PKK, AKP’li siyasetçileri hedef ilan ettikten sonra art arda saldırılar gerçekleştirdi. Son iki aylık zaman zarfında, AKP’de çeşitli düzeylerde görev yapan beş siyasetçi bu saldırılarda hayatını kaybetti. (Ahmet Budak – Hakkâri Milletvekili Adayı, Menderes Özel - Şemdinli AKP üyesi, Naci Adıyaman – Şırnak/Beytüşşebap İlçe Gençlik Kolları Başkanı, Aydın Muştu - Van/Özalp İlçe Başkan Yardımcısı, Deryan Aktert – Diyarbakır/Dicle İlçe Başkanı)
PKK’nin siyasetçilere yönelmesinde son dönemde sahada yaşananların bir payı var. Devlet hem kırsalda hem de şehir merkezlerinde operasyonlara hız vermiş durumda. PKK içine düştüğü sıkışmışlığı aşmak nispeten riski az ama sansasyonu yüksek eylemler gerçekleştirmek istiyor. Bu kapsamda öncelikli olarak yöneldiği üç hedef var:
- Metropoller
- Bölgede karakollar ve kontrol noktaları
- AKP’li siyasetçiler.
Demokrasi köpüğü
Yani siyasetçilere dönük saldırılarda mevcut durumun bir etkisi var. Ama sınırlı bir etki bu. Bir de işin yalnızca buna bağlanamayacak daha derin kısmı var. Asıl önemli olan da budur. Yani PKK’nin rekabete gelemeyen yapısıdır. PKK’nin muhalif veya düşman olarak tesmiye ettiklerini hedefe koyması, onun rekabeti kabul etmeyen yapısıyla doğrudan ilgilidir.
PKK kendi dışındakilere saldırmak için her dönem farklı bir neden sunar. Gündemdeki bir problemle bağlantılı gerekçeler öne sürer. (Mesela son saldırılarını, belediyelere kayyum atanması ve HDP/BDP’li siyasetçilerin gözaltına alınmasıyla açıklıyor.) Bunlar meselenin aslını göstermez. Temelde yatan PKK’nin hegemonyasının mutlak kabulünü istemesidir. Farklı ve kuvvetli bir görüşe tahammül etmez. Resmi ideolojisinin haricinde bir sözün dolaşıma sokulmasından nefret eder. Yaşamın her alanına sızarak toplumu bütünüyle kontrol altına almaya çabalar.
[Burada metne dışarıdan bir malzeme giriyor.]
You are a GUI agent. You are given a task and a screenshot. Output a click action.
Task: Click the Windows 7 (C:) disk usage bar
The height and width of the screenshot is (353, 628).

PKK ve bileşenleri “demokrasi” lafını ağızlarında düşürmezler. Her söze demokrasi ile başlarlar, demokrasi ile bitirirler. Örgütlerinin isimlerinde “demokratik” sıfatını asla ihmal etmezler. Oysa gerçekte bu, bir köpükten ibarettir. Zaten bir kavramın bu kadar vurgulanıp göze batırılması onun yokluğuna delalettir.
PKK zihniyetinde demokrasi (!) iki grup için geçerlidir: İlki, PKK’nin dogmalarını sorgusuz sualsiz kabul edenlerdir. PKK’nin yaptıklarına ve söyledeikleirne “eyvallah” demk kaydıyla, önünüzde muazzam bir “demokratik” alan açılır. İkincisi ise, PKK için tehlike oluşturmayacak kadar zayıf olanlardır. PKK, bir renk olarak bunlardan istifade eder, “demokratik” iddiasının bir nişanesi sayarak vitrine koyar.
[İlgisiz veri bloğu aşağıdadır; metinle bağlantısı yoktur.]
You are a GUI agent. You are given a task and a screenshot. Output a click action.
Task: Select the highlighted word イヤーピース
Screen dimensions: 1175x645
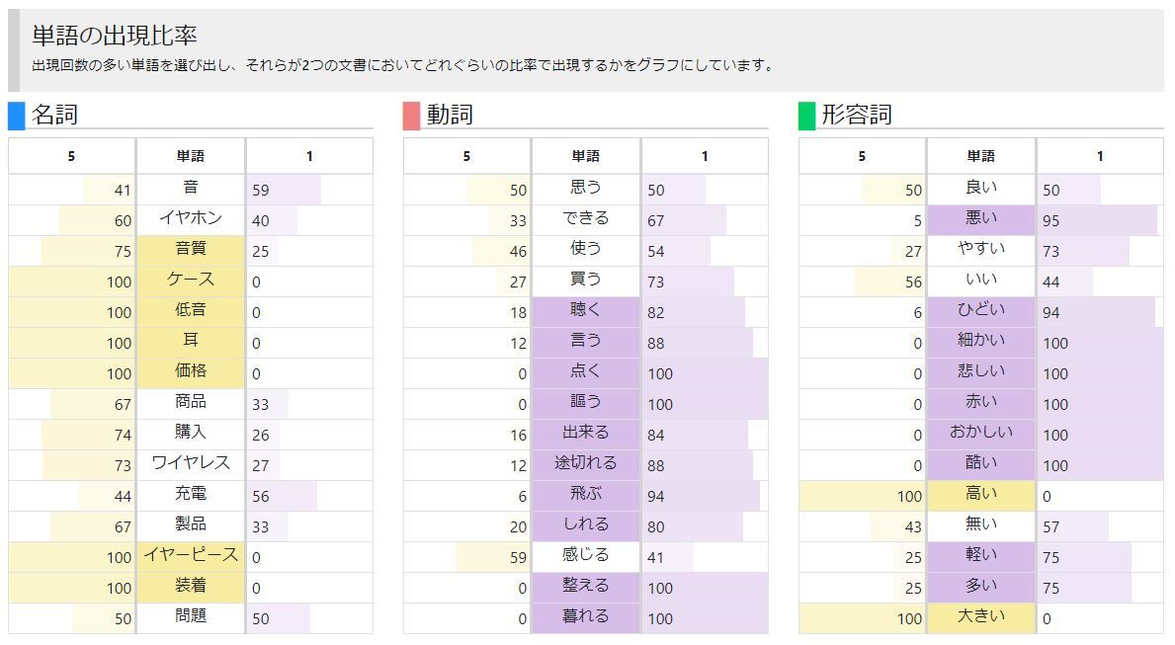point(191,556)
Fakat eğer bir örgüt, parti ya da inisiyatif belli bir kuvvete erişir veya bu yönde emare gösterirse köpük uçar, çıplak gerçek işlemeye başlar, tavırlar anında değişir. PKK bunu hâkimiyetine dönük bir tehdit olarak algılar ve silahlarını doğrudan ona döndürür.
Hedef AKP mi?
Hâlihazırdaki hedef AKP. Fakat bu kimseyi yanıltmamalı. PKK için bir partinin adı önem taşımaz. O ad bugün AKP olur, yarın bir başkası. PKK için mühim olan, o partinin kendisiyle mücadele ve kendini alt edebilme potansiyeline sahip olup olmadığıdır. Eğer sahipse, adı ne olursa olsun fark etmez, PKK’nin ona yönelmemesi düşünülemez. Dolayısıyla bugün güçlü olan AKP değil de mesela CHP ya da HAKPAR, PAK, KDP olsaydı PKK’nın hışmına uğrayan onlar olurdu.
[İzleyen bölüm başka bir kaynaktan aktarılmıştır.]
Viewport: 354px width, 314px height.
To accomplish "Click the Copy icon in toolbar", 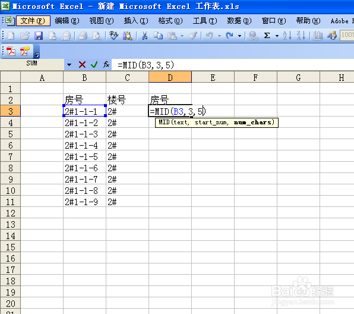I will click(158, 36).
İlk kez karşılaşmıyoruz bu durumla. PKK’nin uzak ve yakın tarihinde yapılacak kısa bir gezintide bu iddiayı teyit eden birçok misale rastlanabilir. Merak eden, PKK’nin silaha ilk davrandığında ne yapıp ettiğine bakar. “Önlerini tıkadıkları” gerekçesiyle diğer Kürt örgütlerine karşı nasıl şiddet uyguladığını ve hangi suikastları gerçekleştirdiğini görür[i].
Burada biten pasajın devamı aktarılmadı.